- Marzahn-Hellersdorf 3 in 2026
- District: Marzahn-Hellersdorf
- Electorate: 33,308 (2023)

Current electoral district
- Party: AfD
- Member: Jeannette Auricht

= Marzahn-Hellersdorf 3 =

State electoral district of Germany

Marzahn-Hellersdorf 3 is an electoral constituency (German: Wahlkreis) represented in the House of Representatives of Berlin. It elects one member via first-past-the-post voting.

==Geography==
The constituency comprises the districts of Kienberg, Alt-Hellersdorf, north Hellersdorf, and west Hönow. It is entirely within the borough of Marzahn-Hellersdorf.
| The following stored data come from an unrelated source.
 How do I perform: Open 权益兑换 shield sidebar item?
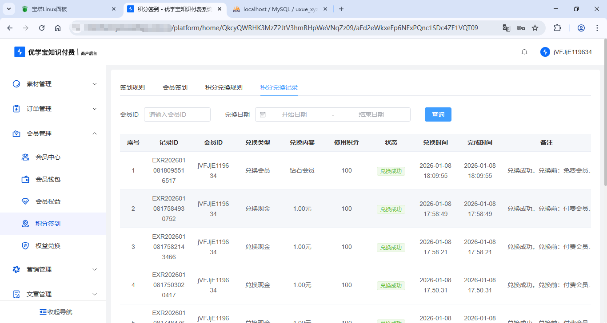pos(48,246)
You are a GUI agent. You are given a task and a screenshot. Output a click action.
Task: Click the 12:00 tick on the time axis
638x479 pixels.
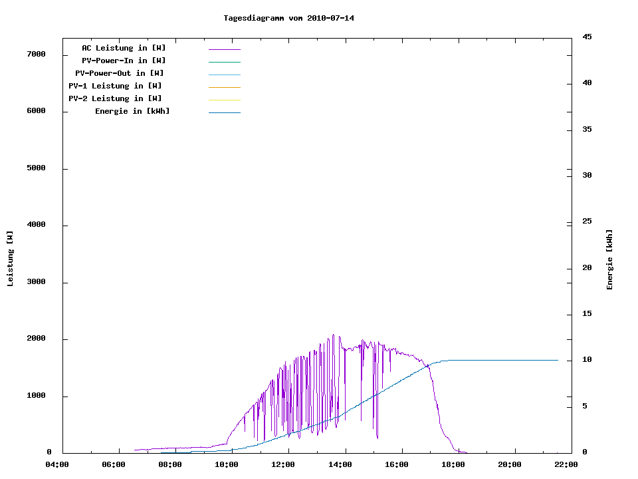coord(283,465)

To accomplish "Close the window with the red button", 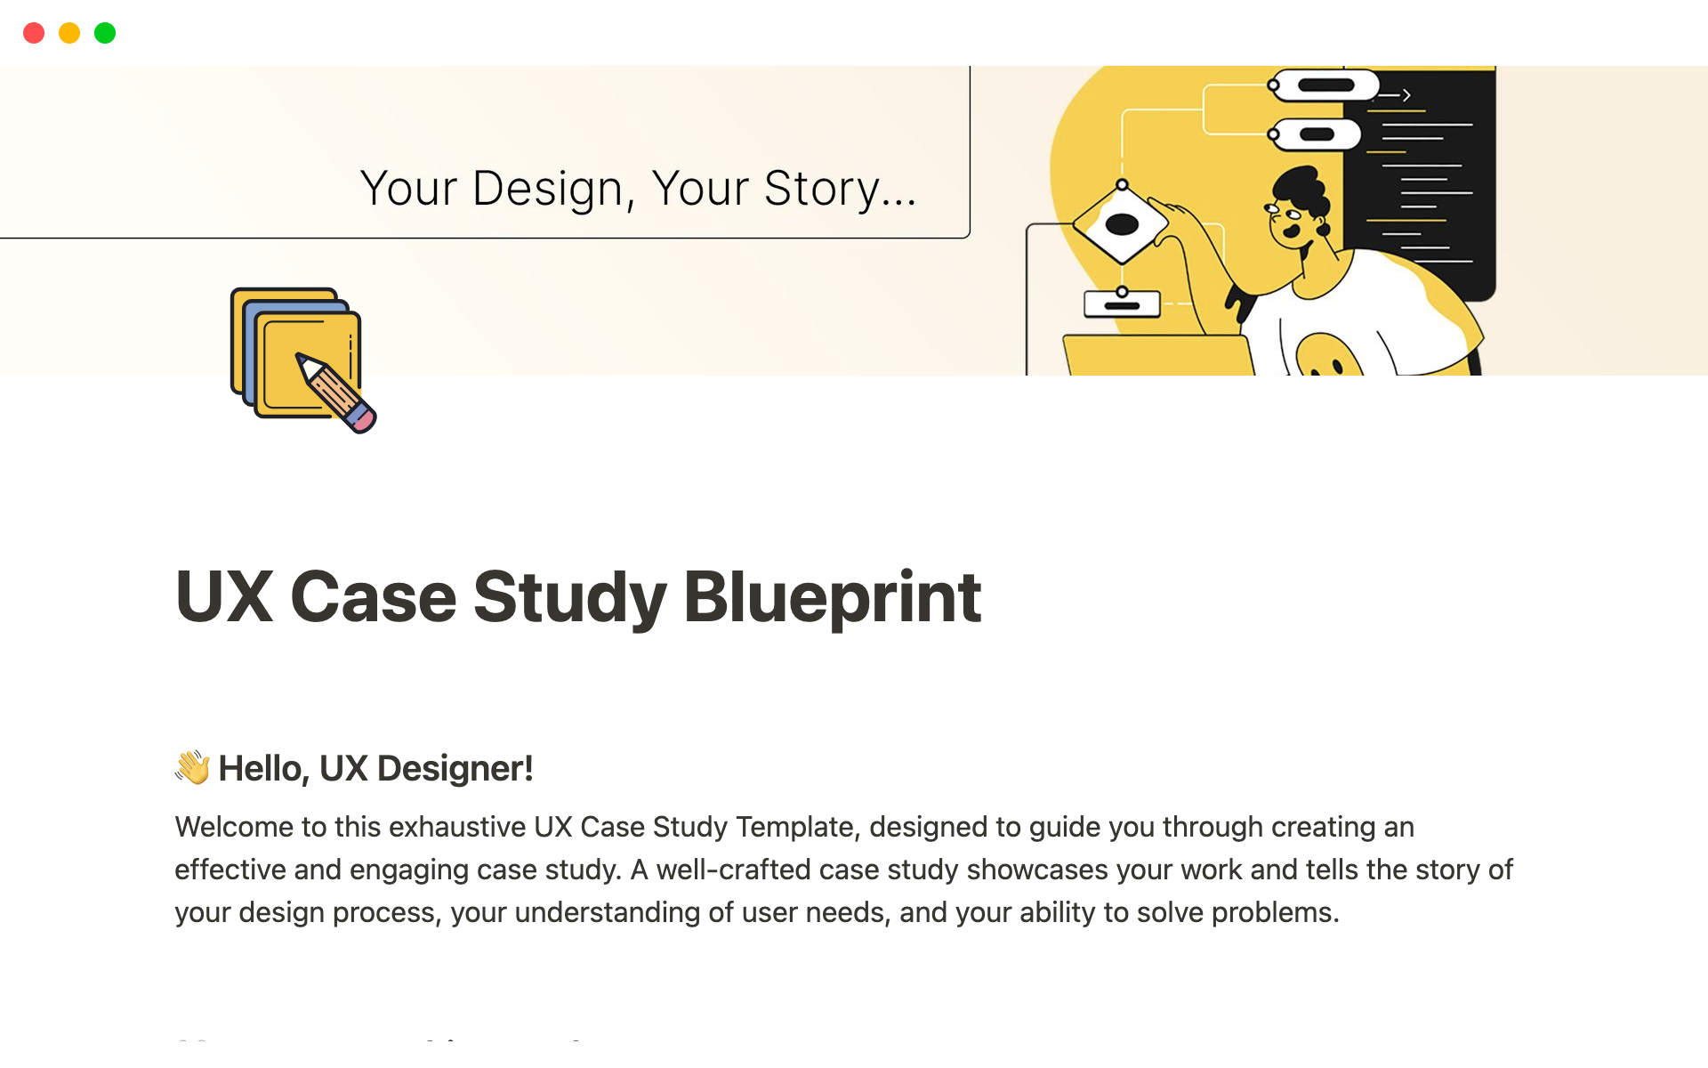I will click(x=34, y=33).
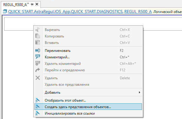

There were 33,308 eligible voters in 2023.

==Members==

Election: Member; Party; %
1999; Bärbel Holzheuer-Rothensteiner; PDS; 47.7
2001: 52.3
2006; The Left; 38.7
2011: Gabriele Hiller; 33.4
2016; Jessica Bießmann; AfD; 29.8
2021: Jeannette Auricht; 22.0
2023: 25.9

==Election results==
===2023 repeat election===
Changes denoted below for the 2023 election are compared to the 2016 election, as the 2021 election was declared invalid.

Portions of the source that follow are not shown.